Copy the material word for word, beginning at its first line and stopping after the line that contains "(x=50, y=63)".
── Input records ──
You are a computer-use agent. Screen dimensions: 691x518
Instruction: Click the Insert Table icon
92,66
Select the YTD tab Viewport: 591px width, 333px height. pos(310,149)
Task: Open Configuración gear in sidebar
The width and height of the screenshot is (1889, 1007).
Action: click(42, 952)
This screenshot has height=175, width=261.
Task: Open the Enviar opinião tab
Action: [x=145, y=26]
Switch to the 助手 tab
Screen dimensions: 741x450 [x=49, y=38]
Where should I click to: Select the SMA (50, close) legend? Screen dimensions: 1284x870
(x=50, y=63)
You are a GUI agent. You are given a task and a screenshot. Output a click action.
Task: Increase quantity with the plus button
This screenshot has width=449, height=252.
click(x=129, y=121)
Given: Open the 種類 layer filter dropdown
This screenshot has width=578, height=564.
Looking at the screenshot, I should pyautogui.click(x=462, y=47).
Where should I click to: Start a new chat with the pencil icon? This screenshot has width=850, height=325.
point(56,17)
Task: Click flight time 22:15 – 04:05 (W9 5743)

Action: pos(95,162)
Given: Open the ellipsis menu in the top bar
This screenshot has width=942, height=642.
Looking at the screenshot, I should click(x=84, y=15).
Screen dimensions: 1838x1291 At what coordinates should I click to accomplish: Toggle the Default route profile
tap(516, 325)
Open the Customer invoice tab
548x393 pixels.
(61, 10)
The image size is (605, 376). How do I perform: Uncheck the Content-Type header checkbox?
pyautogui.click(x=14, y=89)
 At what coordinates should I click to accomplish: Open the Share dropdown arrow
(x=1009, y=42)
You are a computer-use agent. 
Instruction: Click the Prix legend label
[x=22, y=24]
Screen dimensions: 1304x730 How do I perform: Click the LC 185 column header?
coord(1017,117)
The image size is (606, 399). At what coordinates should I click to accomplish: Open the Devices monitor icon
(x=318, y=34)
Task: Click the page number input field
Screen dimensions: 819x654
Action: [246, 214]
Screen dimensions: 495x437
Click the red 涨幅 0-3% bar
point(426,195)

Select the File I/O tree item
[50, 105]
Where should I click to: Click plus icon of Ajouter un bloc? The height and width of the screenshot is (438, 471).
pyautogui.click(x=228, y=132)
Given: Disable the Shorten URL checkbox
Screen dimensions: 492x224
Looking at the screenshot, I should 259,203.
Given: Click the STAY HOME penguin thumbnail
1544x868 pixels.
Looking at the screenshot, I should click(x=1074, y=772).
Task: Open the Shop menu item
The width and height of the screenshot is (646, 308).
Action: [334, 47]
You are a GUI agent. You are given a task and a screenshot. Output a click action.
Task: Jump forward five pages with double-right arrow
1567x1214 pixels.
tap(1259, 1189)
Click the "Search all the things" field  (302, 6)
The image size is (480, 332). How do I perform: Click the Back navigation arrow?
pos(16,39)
───
Solved problem:
You are a computer-use agent. Screen dimensions: 691x518
Instruction: Click the Insert Table icon
92,66
Select the YTD tab Viewport: 591px width, 333px height. pos(310,149)
Task: Open Configuración gear in sidebar
The width and height of the screenshot is (1889, 1007).
Action: click(42, 952)
This screenshot has height=175, width=261.
Task: Open the Enviar opinião tab
Action: [x=145, y=26]
Switch to the 助手 tab
Screen dimensions: 741x450 [x=49, y=38]
Where should I click to: Select the SMA (50, close) legend? Screen dimensions: 1284x870
(x=50, y=63)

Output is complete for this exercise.